| Excerpt to read |
┌──

A. Di Sabatino1, L. Rovedatti1, P. Biancheri2, M. Guerci1, T.T. MacDonald2, G.R. Corazza1

1First Department of Medicine, Fondazione IRCCS Policlinico S.Matteo, University of Pavia, Pavia, Italy; 2Centre for Immunology and Infectious Disease, Blizard Institute of Cell and Molecular Science, Bart's and The London School of Medicine and Dentistry, London, United Kingdom

Background and Aims: There is evidence that the endocannabinoid system is involved in liver fibrosis [1]. To elucidate the role of endogenous cannabinoids in the fibrogenic process in Crohn's disease (CD), we explored the in vitro effects of methanandamide, the synthetic analogue of the major cannabinoid ligand anandamide [2], on collagen production and migration by intestinal myofibroblasts isolated from CD strictures.

Materials and Methods: Mucosal myofibroblasts were isolated from surgical specimens collected from colonic strictured and unstrictured areas of 12 patients affected by fibrostenosing CD. Colonies of myofibroblasts were seeded in 25 cm2 flasks with Dulbecco's modified Eagle medium (DMEM) supplemented with 20% fetal calf serum and antibiotics, and splitted until passage 3. Subconfluent monolayers of myofibroblasts were harvested for 24 h in serum-free DMEM in 12-well plates then incubated for 24 h with methanandamide or medium only. Soluble total collagen was detected on myofibroblast supernatants using Sircol collagen assay. A wound healing scratch assay [3] was performed on myofibroblast monolayers grown in cell culture dishes with 2-mm grids in the presence or absence of methanandamide for 48 h. Photographs of the cells in each grid along the induced wound were taken at 0, 2, 4, 8, 16, and 24 h using a digital camera attached to a light microscope.

└──

| Exercise instructions |
(1) Answer these questions about the Crohn's disease abstract:
(a) Methanandamide is described as the synthetic analogue of which cannabinoid ligand?
(b) Which assay detected soluble total collagen in the myofibroblast supernatants?
(c) How many patients provided the surgical specimens?
(2) Transcribe the Crohn's disease abstract, beginning at the words "1First Department of" and stopping after "from CD strictures.".

| Stored items from the collection |
┌──

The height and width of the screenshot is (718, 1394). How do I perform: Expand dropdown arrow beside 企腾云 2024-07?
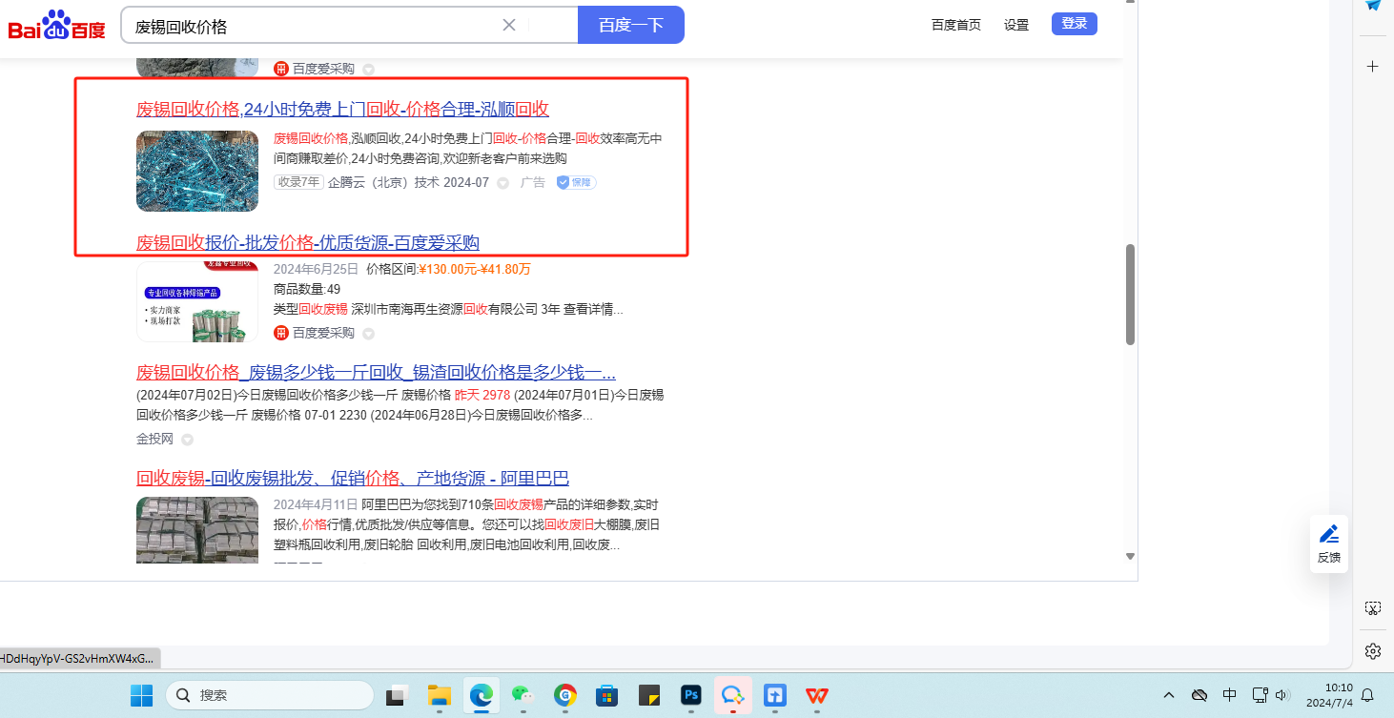coord(503,183)
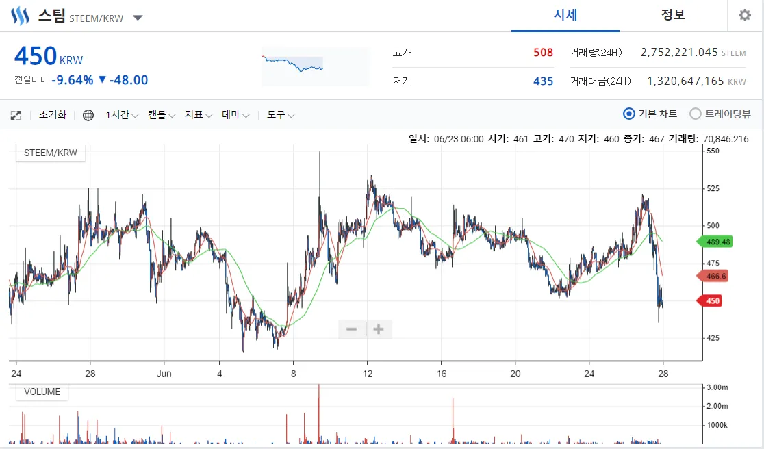Click the STEEM/KRW chart legend label

click(x=51, y=153)
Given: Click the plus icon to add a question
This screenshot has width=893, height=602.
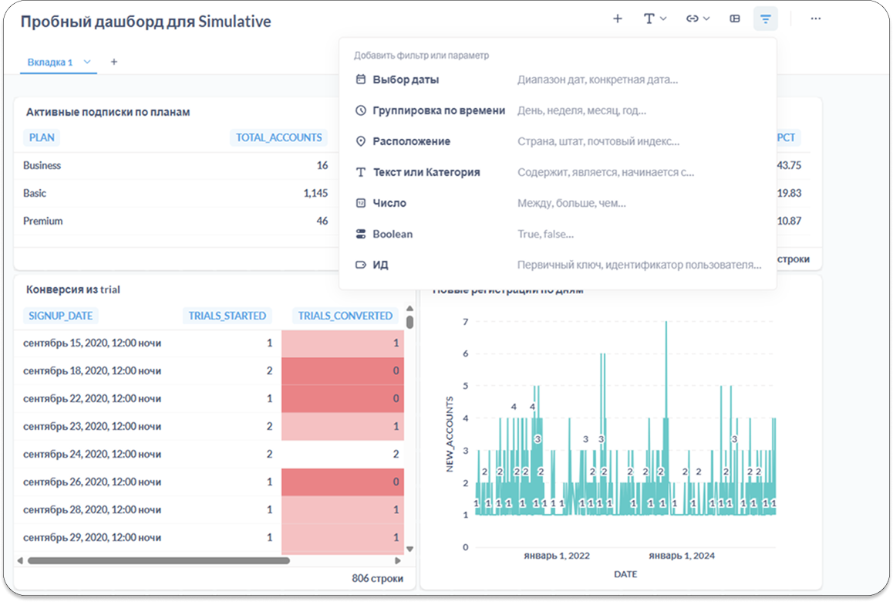Looking at the screenshot, I should 617,19.
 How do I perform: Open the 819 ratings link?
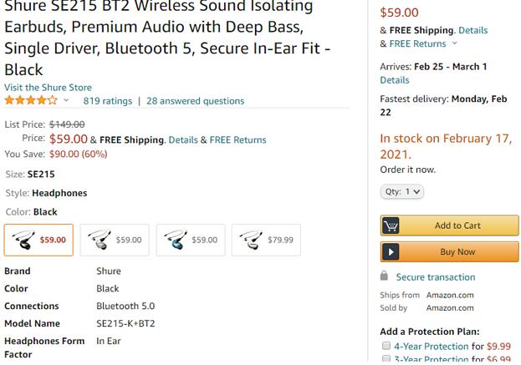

└──

| Answers for this exercise |
(1)
(a) Anandamide
(b) The Sircol collagen assay
(c) 12

(2)
1First Department of Medicine, Fondazione IRCCS Policlinico S.Matteo, University of Pavia, Pavia, Italy; 2Centre for Immunology and Infectious Disease, Blizard Institute of Cell and Molecular Science, Bart's and The London School of Medicine and Dentistry, London, United Kingdom

Background and Aims: There is evidence that the endocannabinoid system is involved in liver fibrosis [1]. To elucidate the role of endogenous cannabinoids in the fibrogenic process in Crohn's disease (CD), we explored the in vitro effects of methanandamide, the synthetic analogue of the major cannabinoid ligand anandamide [2], on collagen production and migration by intestinal myofibroblasts isolated from CD strictures.